**Required work:**
Search the data for the word "bullet" and copy each line that has it.

**Source records:**

Start of Block

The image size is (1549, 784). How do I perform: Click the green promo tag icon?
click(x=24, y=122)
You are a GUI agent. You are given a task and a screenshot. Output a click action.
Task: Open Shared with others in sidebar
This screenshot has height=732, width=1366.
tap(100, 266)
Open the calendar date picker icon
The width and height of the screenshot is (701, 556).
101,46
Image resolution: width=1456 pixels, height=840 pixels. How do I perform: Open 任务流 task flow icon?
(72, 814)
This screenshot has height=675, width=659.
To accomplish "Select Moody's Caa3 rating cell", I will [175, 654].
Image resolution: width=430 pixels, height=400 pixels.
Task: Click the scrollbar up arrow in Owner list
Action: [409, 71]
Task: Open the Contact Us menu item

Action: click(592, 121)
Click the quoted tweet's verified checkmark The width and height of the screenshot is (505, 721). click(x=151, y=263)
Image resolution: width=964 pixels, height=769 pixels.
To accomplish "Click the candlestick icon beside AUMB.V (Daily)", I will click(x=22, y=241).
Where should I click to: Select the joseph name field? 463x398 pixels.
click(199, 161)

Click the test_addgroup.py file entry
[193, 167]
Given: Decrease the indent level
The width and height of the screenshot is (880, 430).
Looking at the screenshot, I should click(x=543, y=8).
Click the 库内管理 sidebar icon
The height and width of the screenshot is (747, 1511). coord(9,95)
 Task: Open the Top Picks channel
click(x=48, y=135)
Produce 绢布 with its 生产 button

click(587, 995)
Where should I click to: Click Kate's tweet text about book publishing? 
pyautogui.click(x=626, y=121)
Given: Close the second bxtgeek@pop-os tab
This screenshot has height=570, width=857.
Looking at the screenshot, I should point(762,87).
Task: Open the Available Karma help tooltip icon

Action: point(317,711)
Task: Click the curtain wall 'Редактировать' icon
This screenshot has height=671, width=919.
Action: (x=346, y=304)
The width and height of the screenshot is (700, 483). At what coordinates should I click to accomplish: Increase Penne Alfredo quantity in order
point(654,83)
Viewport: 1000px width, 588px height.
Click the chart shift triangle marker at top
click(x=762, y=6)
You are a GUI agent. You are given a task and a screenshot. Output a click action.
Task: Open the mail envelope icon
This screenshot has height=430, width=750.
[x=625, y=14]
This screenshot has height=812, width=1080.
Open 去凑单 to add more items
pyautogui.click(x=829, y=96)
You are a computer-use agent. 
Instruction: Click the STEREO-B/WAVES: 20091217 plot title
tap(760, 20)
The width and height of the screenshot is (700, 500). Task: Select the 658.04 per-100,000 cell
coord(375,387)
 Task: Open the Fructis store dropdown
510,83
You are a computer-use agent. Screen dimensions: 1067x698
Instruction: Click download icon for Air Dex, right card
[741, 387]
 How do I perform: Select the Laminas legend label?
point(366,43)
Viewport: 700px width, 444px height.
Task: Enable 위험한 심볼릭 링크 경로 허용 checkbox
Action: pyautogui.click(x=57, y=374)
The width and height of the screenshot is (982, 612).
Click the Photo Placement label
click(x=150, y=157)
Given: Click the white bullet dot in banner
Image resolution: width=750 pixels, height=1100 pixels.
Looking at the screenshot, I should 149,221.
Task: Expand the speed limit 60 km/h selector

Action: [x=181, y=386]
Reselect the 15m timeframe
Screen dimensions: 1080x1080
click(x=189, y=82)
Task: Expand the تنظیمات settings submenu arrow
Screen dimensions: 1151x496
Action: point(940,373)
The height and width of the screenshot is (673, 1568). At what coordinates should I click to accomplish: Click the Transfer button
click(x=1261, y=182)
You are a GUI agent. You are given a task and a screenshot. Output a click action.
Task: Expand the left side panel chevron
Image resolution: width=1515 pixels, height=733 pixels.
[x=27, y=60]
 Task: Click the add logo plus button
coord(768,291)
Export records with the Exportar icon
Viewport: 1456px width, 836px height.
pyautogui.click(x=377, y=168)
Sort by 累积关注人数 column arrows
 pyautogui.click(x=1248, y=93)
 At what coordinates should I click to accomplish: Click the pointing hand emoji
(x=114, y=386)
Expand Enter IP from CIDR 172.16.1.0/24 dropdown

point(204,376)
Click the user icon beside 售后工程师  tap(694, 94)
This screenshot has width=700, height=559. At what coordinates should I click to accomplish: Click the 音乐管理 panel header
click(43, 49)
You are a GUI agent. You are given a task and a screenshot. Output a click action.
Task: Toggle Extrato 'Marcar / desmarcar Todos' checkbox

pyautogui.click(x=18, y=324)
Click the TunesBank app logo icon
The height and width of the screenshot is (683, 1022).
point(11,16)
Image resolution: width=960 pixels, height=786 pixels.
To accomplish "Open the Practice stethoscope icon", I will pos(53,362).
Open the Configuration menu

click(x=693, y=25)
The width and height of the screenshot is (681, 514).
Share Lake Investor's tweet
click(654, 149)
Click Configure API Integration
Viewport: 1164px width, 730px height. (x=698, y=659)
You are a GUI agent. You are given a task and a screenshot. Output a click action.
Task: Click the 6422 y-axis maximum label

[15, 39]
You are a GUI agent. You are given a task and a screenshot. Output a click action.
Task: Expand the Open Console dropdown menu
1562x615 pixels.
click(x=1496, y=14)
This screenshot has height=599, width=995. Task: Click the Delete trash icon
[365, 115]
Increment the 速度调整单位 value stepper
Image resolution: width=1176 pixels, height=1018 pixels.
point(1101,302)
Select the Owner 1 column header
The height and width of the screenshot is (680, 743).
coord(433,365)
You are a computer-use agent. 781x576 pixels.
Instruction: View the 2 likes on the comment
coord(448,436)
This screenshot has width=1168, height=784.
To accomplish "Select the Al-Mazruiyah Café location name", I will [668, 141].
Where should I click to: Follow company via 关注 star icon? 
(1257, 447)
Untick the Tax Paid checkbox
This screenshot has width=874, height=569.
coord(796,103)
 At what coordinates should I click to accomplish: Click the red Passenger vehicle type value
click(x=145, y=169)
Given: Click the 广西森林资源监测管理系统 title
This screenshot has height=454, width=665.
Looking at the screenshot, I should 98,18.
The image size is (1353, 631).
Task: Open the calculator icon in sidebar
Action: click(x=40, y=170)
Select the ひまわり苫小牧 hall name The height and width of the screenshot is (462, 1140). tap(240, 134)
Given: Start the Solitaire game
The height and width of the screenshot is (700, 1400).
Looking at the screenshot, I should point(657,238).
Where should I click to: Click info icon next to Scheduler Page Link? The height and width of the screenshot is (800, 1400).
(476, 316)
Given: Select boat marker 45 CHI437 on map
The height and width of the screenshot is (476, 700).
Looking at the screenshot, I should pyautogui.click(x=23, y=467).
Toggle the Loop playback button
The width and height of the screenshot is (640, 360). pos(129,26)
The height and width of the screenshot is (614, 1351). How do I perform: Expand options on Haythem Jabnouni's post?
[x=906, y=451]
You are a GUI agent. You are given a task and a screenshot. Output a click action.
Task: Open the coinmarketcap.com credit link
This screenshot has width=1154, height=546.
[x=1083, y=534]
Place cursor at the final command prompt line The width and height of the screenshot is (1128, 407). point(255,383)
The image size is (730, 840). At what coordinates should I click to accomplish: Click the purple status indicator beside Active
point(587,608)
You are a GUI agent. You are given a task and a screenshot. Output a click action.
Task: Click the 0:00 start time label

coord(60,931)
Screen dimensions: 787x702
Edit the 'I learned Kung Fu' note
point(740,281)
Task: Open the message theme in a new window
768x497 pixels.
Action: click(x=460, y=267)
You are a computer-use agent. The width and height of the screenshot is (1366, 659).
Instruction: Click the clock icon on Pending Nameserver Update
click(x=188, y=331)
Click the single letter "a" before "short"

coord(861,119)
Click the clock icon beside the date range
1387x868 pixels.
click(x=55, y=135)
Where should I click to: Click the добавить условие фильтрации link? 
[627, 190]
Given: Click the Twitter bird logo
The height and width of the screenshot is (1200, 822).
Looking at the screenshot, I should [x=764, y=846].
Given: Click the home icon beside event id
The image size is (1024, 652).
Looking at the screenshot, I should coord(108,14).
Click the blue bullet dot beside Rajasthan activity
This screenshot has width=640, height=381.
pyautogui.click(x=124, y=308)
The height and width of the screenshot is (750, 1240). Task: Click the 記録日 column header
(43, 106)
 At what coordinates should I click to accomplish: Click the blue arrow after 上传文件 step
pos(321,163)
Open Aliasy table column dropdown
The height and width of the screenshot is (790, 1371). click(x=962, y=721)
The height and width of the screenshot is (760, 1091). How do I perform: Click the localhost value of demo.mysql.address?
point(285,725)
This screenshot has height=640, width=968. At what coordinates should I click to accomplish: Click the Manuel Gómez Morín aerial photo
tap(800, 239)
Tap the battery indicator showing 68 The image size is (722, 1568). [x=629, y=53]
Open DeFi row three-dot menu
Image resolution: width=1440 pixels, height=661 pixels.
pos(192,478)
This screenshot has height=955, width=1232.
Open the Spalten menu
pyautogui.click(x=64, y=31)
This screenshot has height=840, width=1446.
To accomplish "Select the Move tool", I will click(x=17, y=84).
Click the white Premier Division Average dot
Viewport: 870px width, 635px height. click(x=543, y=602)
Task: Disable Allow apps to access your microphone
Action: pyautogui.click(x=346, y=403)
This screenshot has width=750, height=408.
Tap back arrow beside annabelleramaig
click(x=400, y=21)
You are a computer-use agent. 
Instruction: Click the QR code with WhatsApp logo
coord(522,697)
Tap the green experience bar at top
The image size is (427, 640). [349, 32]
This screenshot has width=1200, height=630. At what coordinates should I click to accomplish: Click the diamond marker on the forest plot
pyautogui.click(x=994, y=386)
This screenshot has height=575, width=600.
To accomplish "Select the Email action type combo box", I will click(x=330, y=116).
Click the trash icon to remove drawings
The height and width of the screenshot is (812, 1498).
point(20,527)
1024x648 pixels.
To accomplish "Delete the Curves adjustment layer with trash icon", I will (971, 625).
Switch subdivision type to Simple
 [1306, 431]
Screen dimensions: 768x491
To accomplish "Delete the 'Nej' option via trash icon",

End of Block

**Solution to the exercise:**
Given: Click the white bullet dot in banner
Click the blue bullet dot beside Rajasthan activity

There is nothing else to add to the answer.